Rudge opens her discussion with a story of how she and two Batek ladies, sisters, spent an afternoon together making decorations out of leaves. The two ladies asked the visitor to film them singing songs from their younger days since cutting the leaves reminded them of activities they had engaged in as teenagers.

But whenever Na? Srimjam, one of the sisters, reached a particular part of the song, her sister, Naʔ Badək, “would make her laugh by giving her a funny look, and each of us would break down into tears of giggles.” Na? Srimjan would remind the group that laughing was taboo—they needed to stop it. Once they quieted down, the sisters would resume singing until the two looked at one another and burst out laughing again. The situation was made funnier because they all knew their laughter was forbidden by Batek beliefs.

A frog waiting for prey in the Taman Negara National Park
A frog waiting for prey in the Taman Negara National Park (Photo by Rolfklein in Wikimedia, Creative Commons license)

The anthropologist devotes her essay to exploring the ramifications of their belief system. One of the more serious consequences of laughing too much or too loudly, of violating their taboo, is that the laughter might be heard by Gubar, the thunder deity, who might retaliate by attacking the offending village with a devastating thunderstorm.
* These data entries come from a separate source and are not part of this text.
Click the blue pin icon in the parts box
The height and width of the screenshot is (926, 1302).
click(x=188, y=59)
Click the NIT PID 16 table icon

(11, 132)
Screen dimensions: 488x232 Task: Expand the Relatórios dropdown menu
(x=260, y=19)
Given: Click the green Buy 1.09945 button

Laughing in different situations, such as in proximity to the smaller forest creatures such as frogs, millipedes, leeches, lice, worms or monitor lizards, is especially forbidden and could arouse the dreaded ire of Gubar.
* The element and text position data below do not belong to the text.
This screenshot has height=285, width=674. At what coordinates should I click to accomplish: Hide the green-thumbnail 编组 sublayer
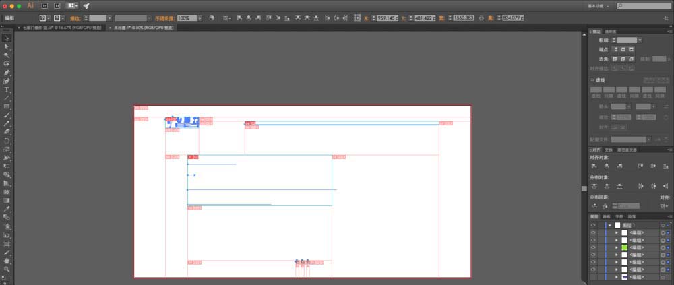pyautogui.click(x=593, y=247)
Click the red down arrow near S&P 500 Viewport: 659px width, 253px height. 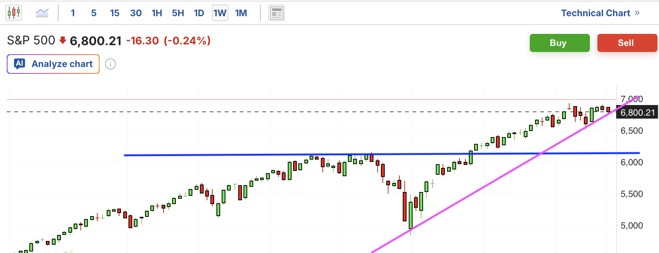63,40
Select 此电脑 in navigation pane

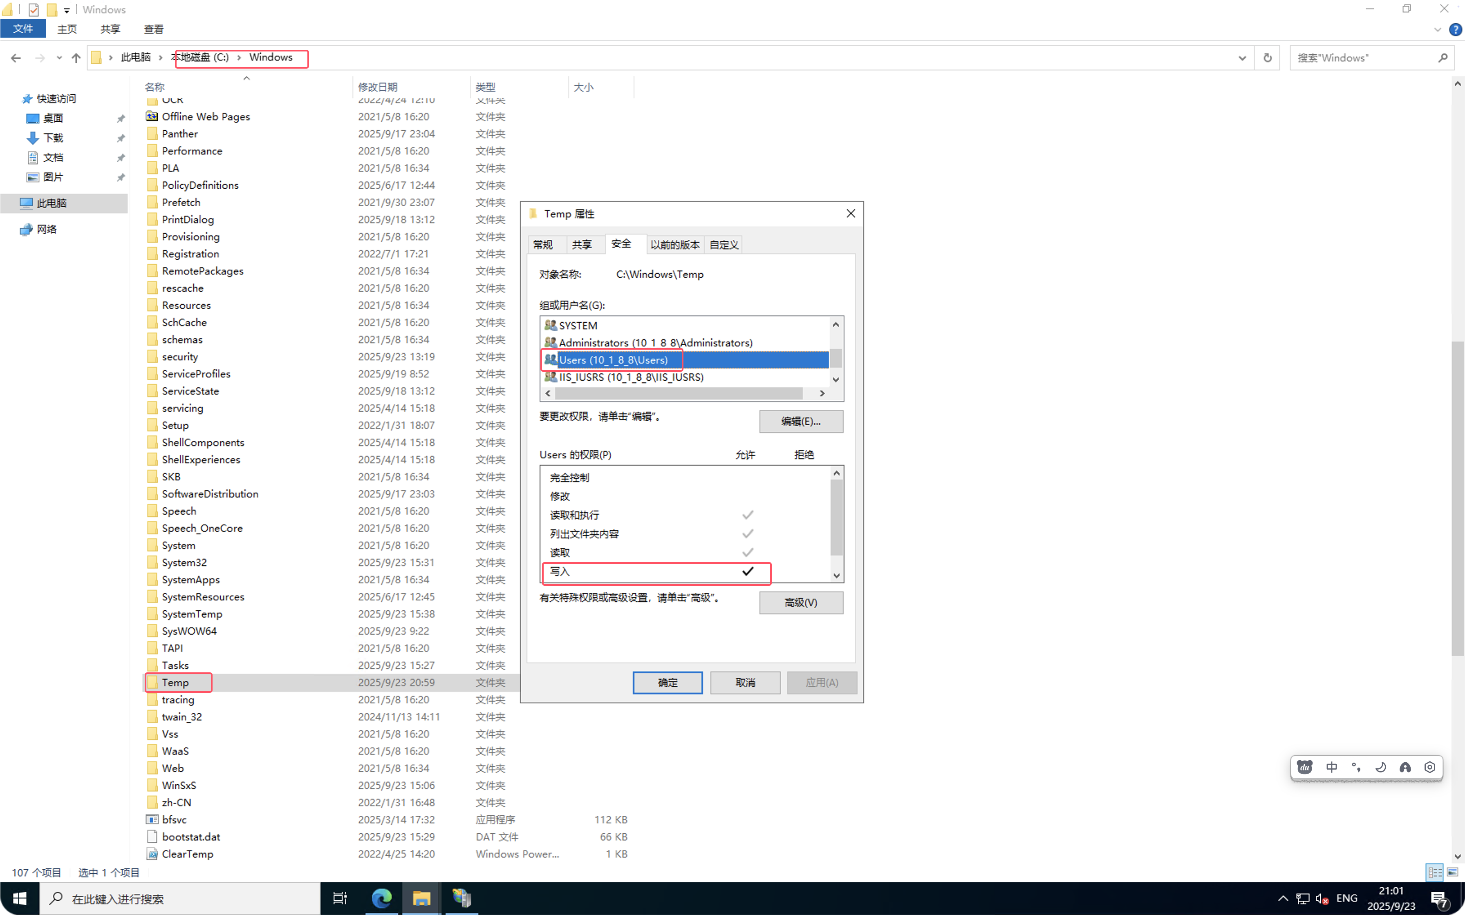(x=51, y=203)
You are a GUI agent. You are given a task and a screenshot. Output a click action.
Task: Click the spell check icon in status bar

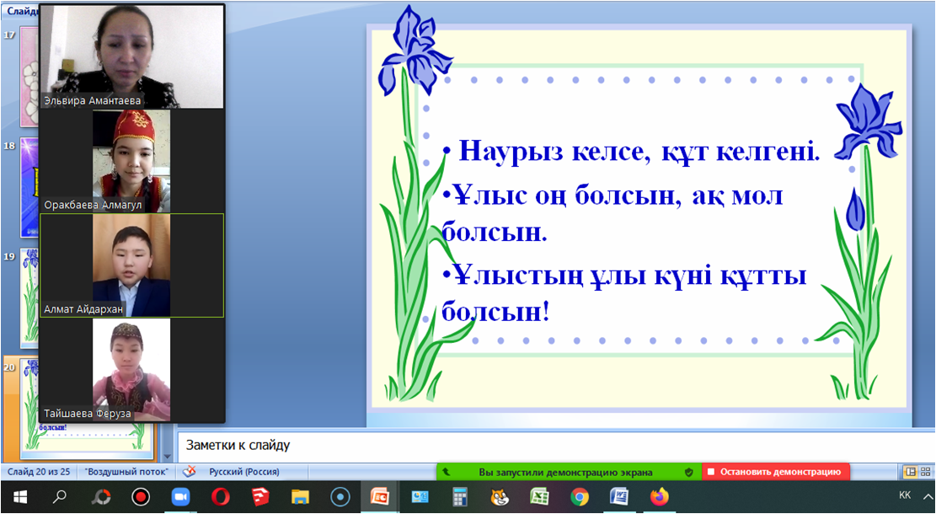[190, 472]
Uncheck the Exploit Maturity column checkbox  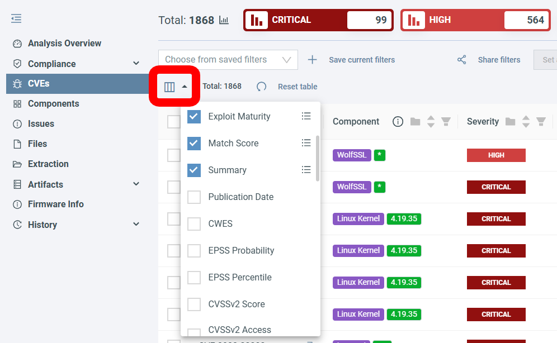point(194,117)
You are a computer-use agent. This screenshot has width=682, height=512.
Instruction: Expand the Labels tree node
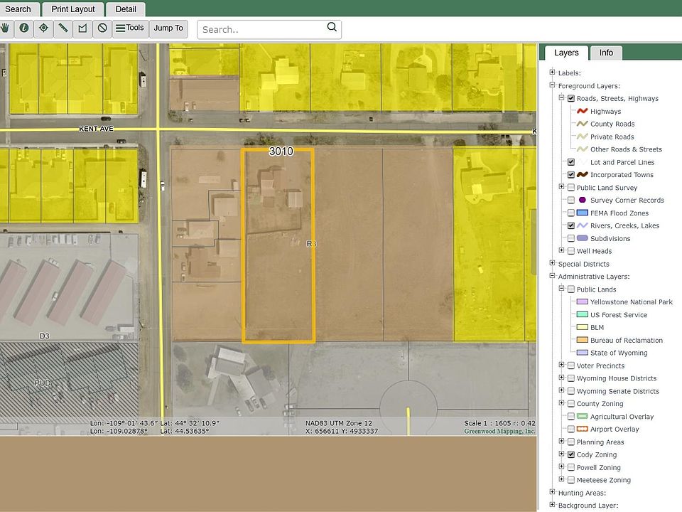pyautogui.click(x=552, y=73)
Rudge suggests that the laughter of the sisters that day was simply too much fun for them to avoid— “subversively pleasurable” she calls it—so they took the risk of sharing the intimate memories. Besides, Gubar is different from human beings so he may not have the same understandings of the meaning of laughter as the women. As the author puts it, “any instance of laughter might be funny to some, but anger-inducing to others.” Relationships with the storm deity, as with human interpersonal relations, can always be misinterpreted. One needs to be careful.
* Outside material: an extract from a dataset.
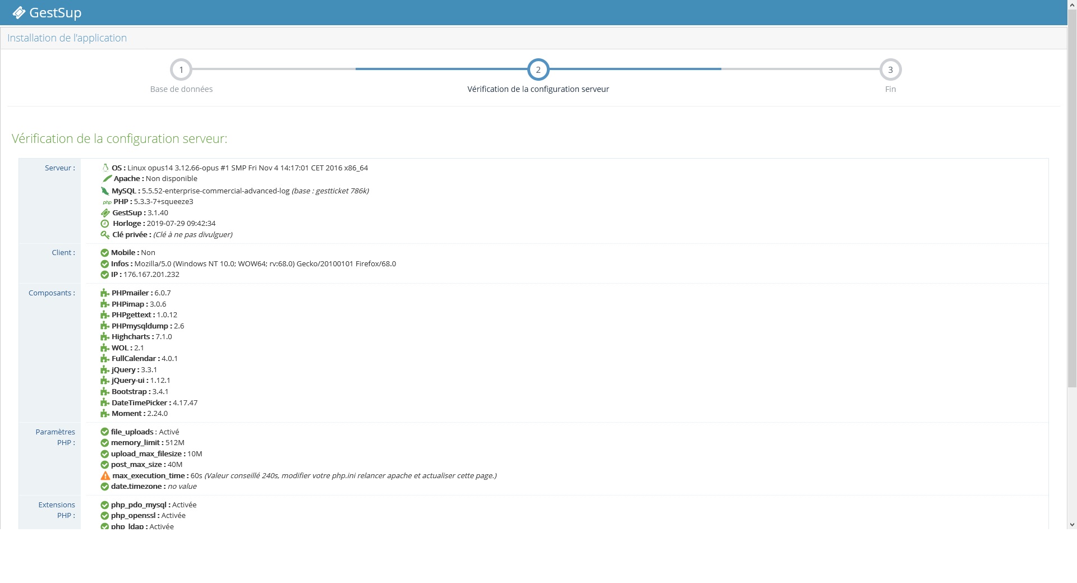
Task: Select step 3 Fin circle
Action: 890,70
Non-human entities as well as humans fail at their relationships and their interpretations of events. A forest bird called the wãl bird, known for announcing the birth of a human by making its wãl wãl wãl cry, sometimes gets it wrong and no baby has been born. On that day when the anthropologist was present, Gubar failed by not noticing the laughter of the sisters. And sometimes, Gubar’s thunderstorms are not caused by human errors.  These things are fraught with ambiguities.

A Batek family
A Batek family (Photo by Malekhanif in Wikimedia, Creative Commons license)

Rudge concludes the first section of her essay by writing that these situational ambiguities can foster friction. The rest of her paragraph is worth quoting verbatim: “Different persons are sensitive to the world in different ways. With laughter in particular–as it often emerges spontaneously and uncontrollably–the friction thus caused becomes part of day-to-day life. Part of being a sentient, intentional person among these multispecies entanglements–whether you are human, non-human animal, plant, or thunder-being–is making mistakes. Just as you may misinterpret others’ actions, your own actions–laughter or other–may in turn be misinterpreted by others. Perhaps, even, to your advantage.”

Thus, an underlying basis of Batek peacefulness could be an understanding of the fluidity of failures and successes, of correct and incorrect behavior, of ambiguity among the intentions of humans, wildlife and deities.